- Material provided -
::::::::

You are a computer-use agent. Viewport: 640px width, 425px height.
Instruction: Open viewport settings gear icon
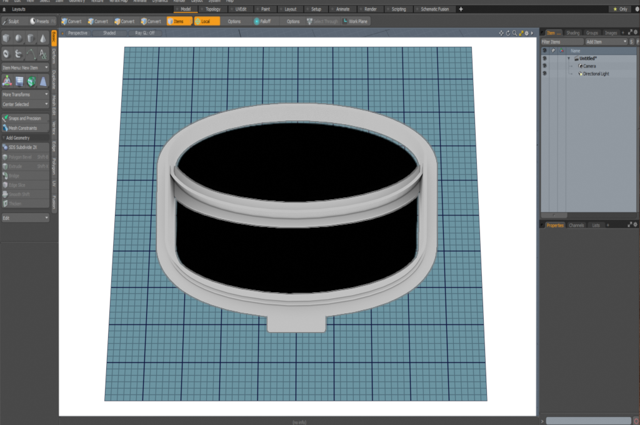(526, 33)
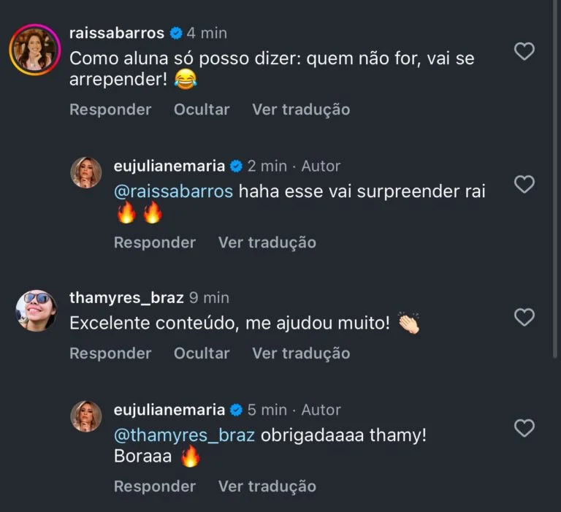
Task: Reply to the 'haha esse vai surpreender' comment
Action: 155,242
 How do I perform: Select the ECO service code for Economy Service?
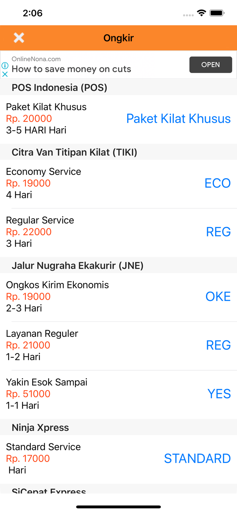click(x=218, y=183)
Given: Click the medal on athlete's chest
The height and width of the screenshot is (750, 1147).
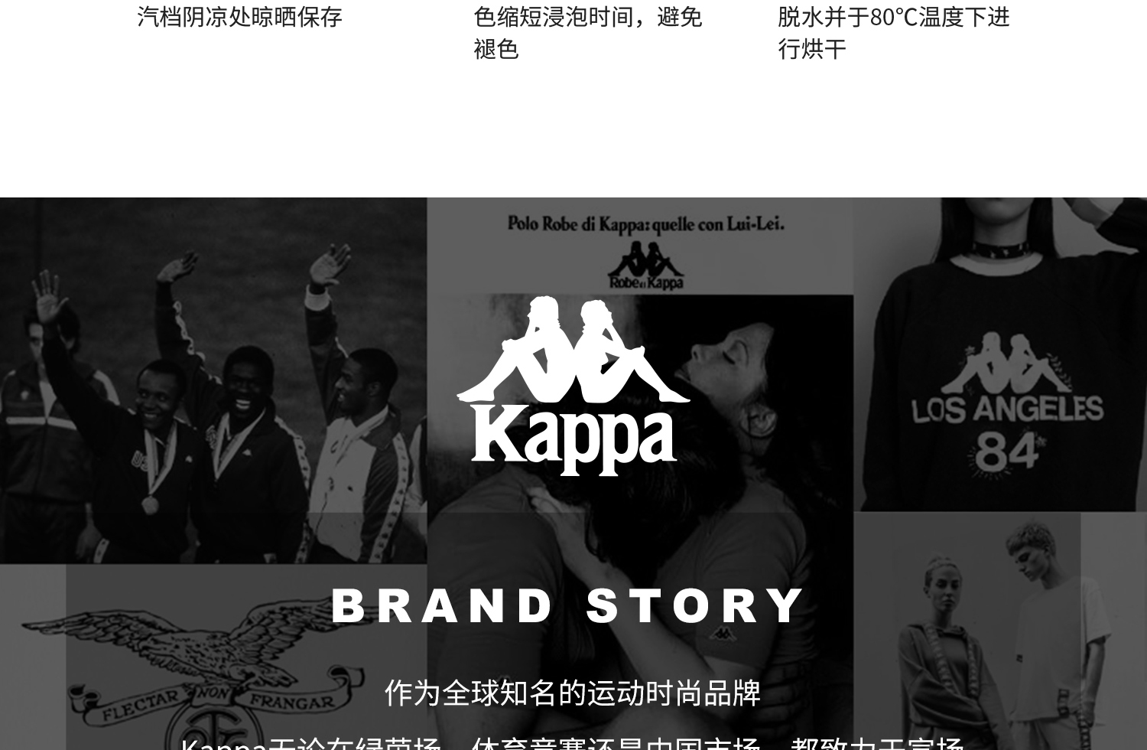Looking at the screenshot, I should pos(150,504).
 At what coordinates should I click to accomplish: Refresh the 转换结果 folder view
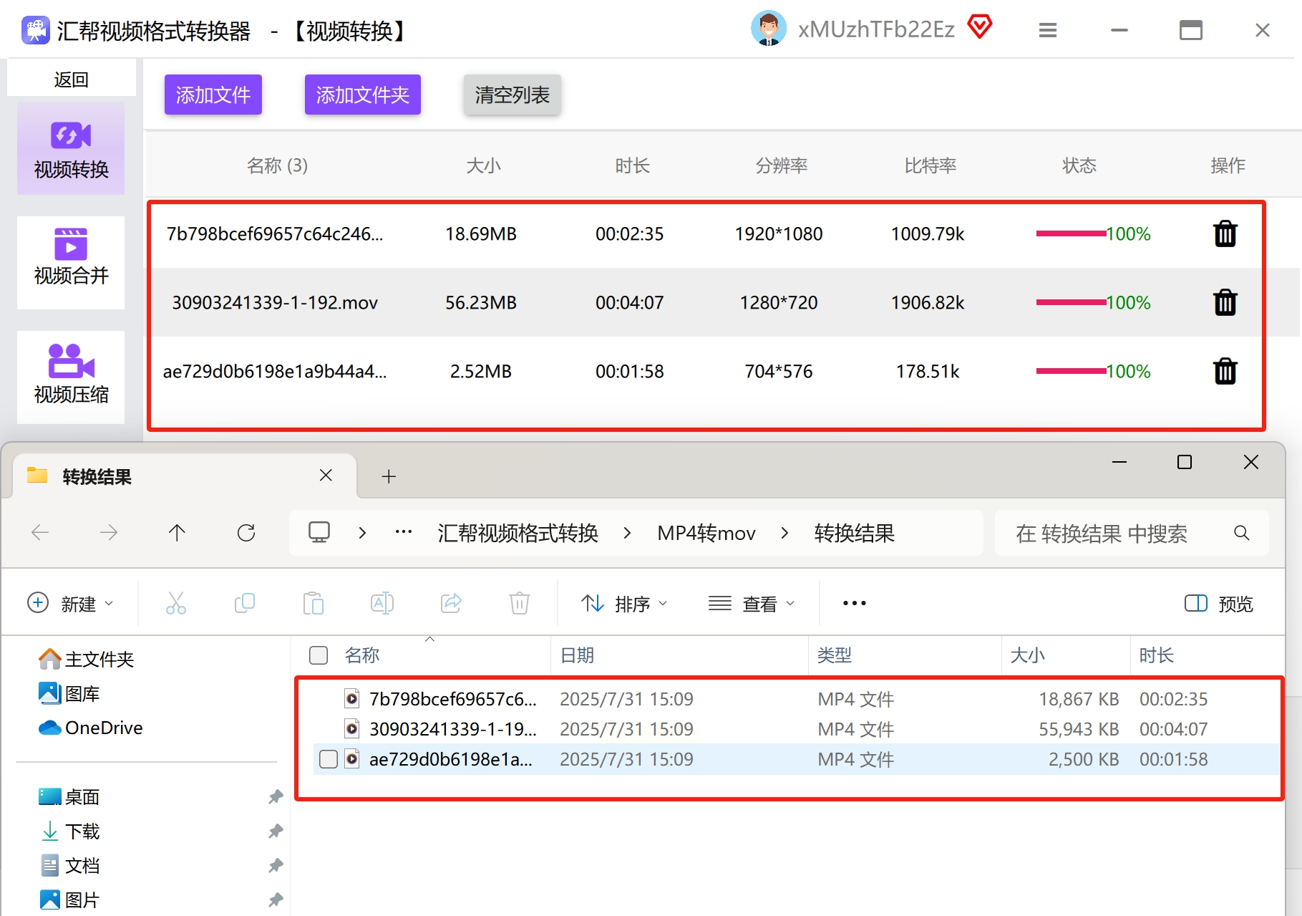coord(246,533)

::::::::

- Work request -
An exact copy of the entries above is needed, with the pictures removed.

- Expected answer -
You are a computer-use agent. Viewport: 640px width, 425px height.
Instruction: Open viewport settings gear icon
(526, 33)
Task: Reply to the 'haha esse vai surpreender' comment
Action: 155,242
 How do I perform: Select the ECO service code for Economy Service?
click(x=218, y=183)
Given: Click the medal on athlete's chest
The height and width of the screenshot is (750, 1147).
Looking at the screenshot, I should pos(150,504).
 At what coordinates should I click to accomplish: Refresh the 转换结果 folder view
coord(246,533)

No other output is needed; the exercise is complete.